Work request A: In the essay on defining art, what does the writer give as a personal definition of art?
Work request B: From the essay on defining art, reproduce word for word the passage that begins at the words "Put a frame" and stops after "those things art?".

Source document:
====

September 29, 2019

Put a frame on it and call it art

I have spent most of my life trying to define art. Before you scoff, I challenge you to define art. Go on, try it, I dare you. Is it beauty to you? Is it something that evokes an emotional response? Is it line, shape, color, composition? Is it materials, texture, dimension? Is it sound, movement, light, the absence of light? Do you need any of those things to call something art?

What would you say if you drove around a curve and saw an entire mountain wrapped in orange silk? What if you heard someone singing opera in a subway station? What if you heard of someone who shot himself in the arm in front of an audience? Are those things art?

Does it have to be old to be art? If so, how old? Can it be two seconds old and be art? Do you have to be able to hold it in your hand or hang it on a wall or put it on a pedestal? Does it have to look like something you recognize, such as a man's face, a rearing horse, a naked woman? Is it art if you listen to it from the bleacher seats in a huge stadium with sixty-thousand screaming fans instead of on a vinyl record in your living room? Is it art if it self-destructs ten minutes after you bought it for a million dollars?

See what I mean? It's not that easy to define art. Art is what you say it is. What you say is art might be different from what I say is art.

I have my personal definition of art. Art is what I want to make. What is not art is what other people want me to make. For example, if you say, Hey, Carol, I really like your drawings. Can you draw me a cartoon of my mother riding a unicorn that I can print on a t-shirt to give her for her birthday? Or, maybe, Hey, Carol, you write funny stories. Maybe you should write a story about a specific topic for a magazine. You might even get paid.

I could say yes to both scenarios, but they would be jobs, not art. I'm not against jobs, but at my age, I'm just not that interested. I have chased money with my half-baked art ideas many times in my life and ended up poor and dissatisfied. Now when I make art, I may end up poor, but I am never dissatisfied. Some artists have a clear alignment between the art they make and the art the market wants. I envy them. They are the lucky ones. I have not yet been that lucky.

I'm tired, not thinking clearly. Summer came and went; I blinked and missed it. Tomorrow is the final day of September. The early onset of fall has prompted me to revive my rice-filled foot warmer. My next chore is to put plastic on the inside of all my east-facing windows. It's time to batten down the S.A.D. hatches with the therapeutic light box. The vertigo is ramping up as the temperature drops. I can't quit now, just because the days are growing shorter. My mother still needs me. Here we go into the dark tunnel, going to hell in a hand-basket.

====

Data segment:
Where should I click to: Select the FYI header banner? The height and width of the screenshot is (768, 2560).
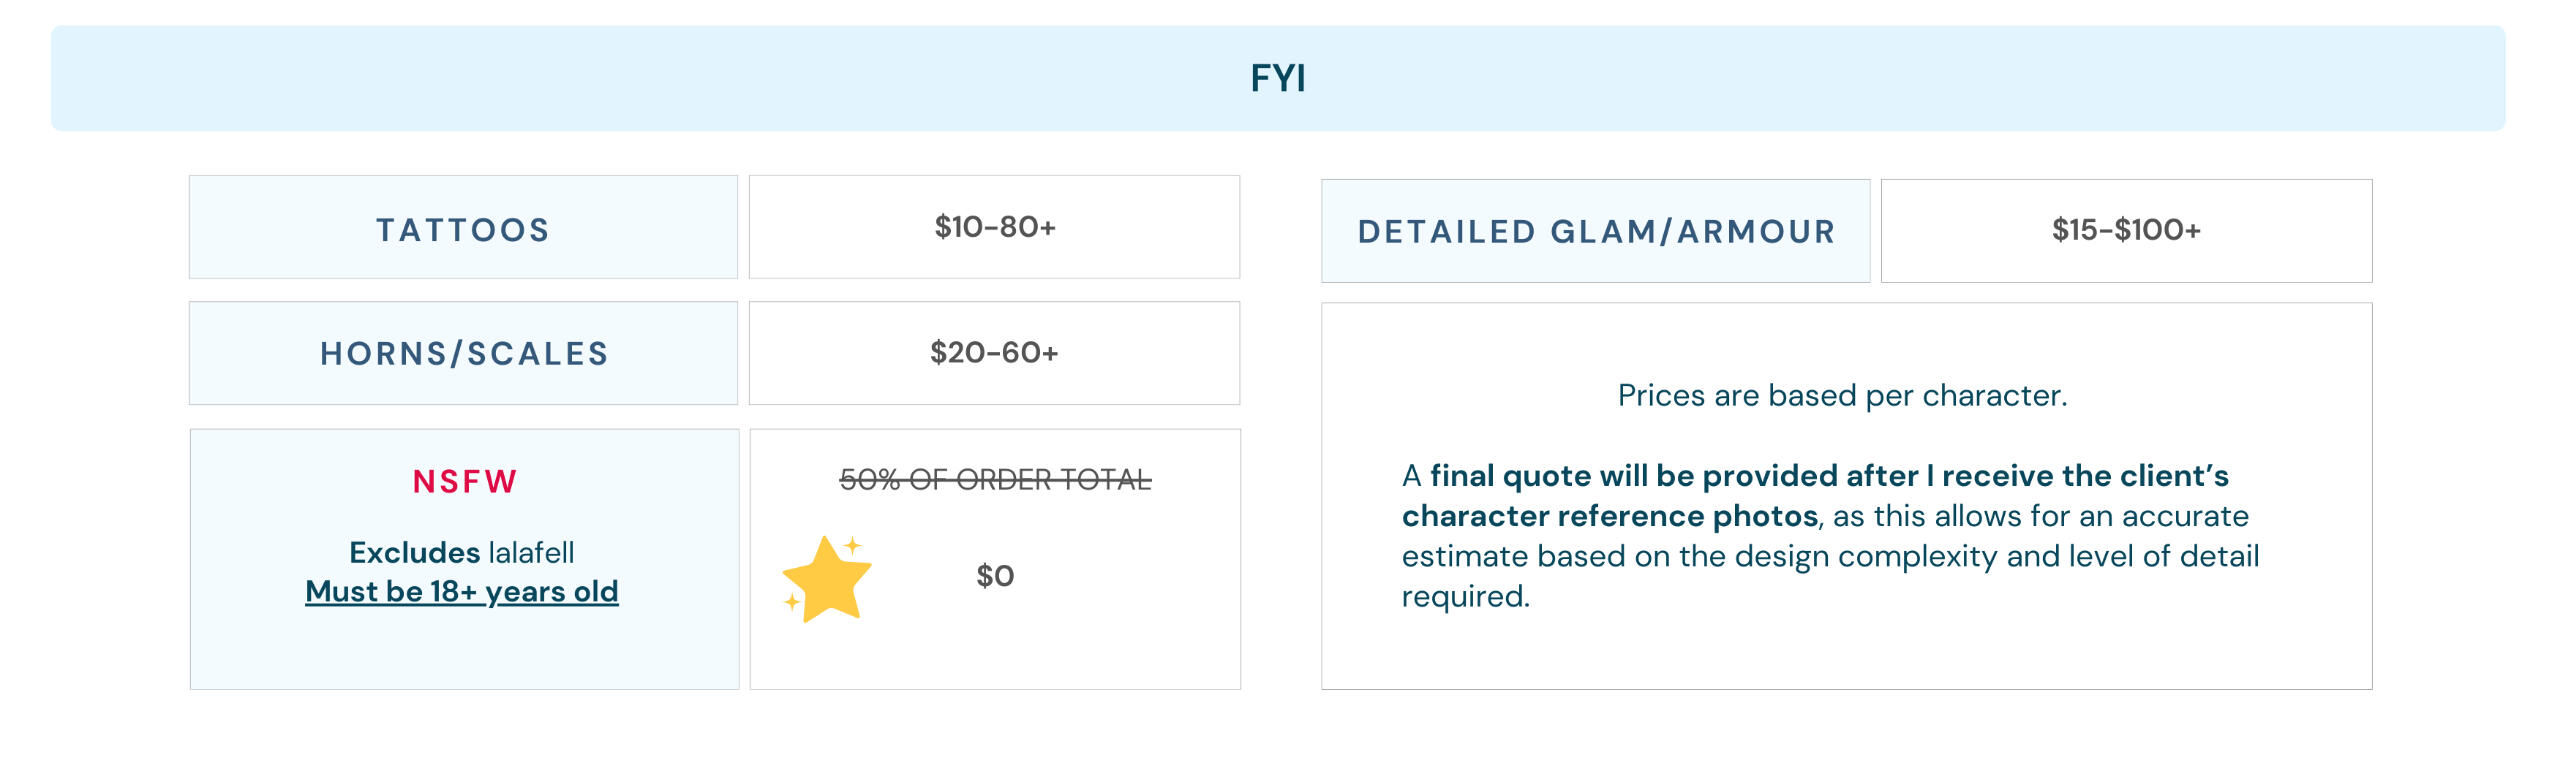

====

Expected answer A: Art is what the writer wants to make, and what other people want the writer to make is not art.

Expected answer B:
Put a frame on it and call it art

I have spent most of my life trying to define art. Before you scoff, I challenge you to define art. Go on, try it, I dare you. Is it beauty to you? Is it something that evokes an emotional response? Is it line, shape, color, composition? Is it materials, texture, dimension? Is it sound, movement, light, the absence of light? Do you need any of those things to call something art?

What would you say if you drove around a curve and saw an entire mountain wrapped in orange silk? What if you heard someone singing opera in a subway station? What if you heard of someone who shot himself in the arm in front of an audience? Are those things art?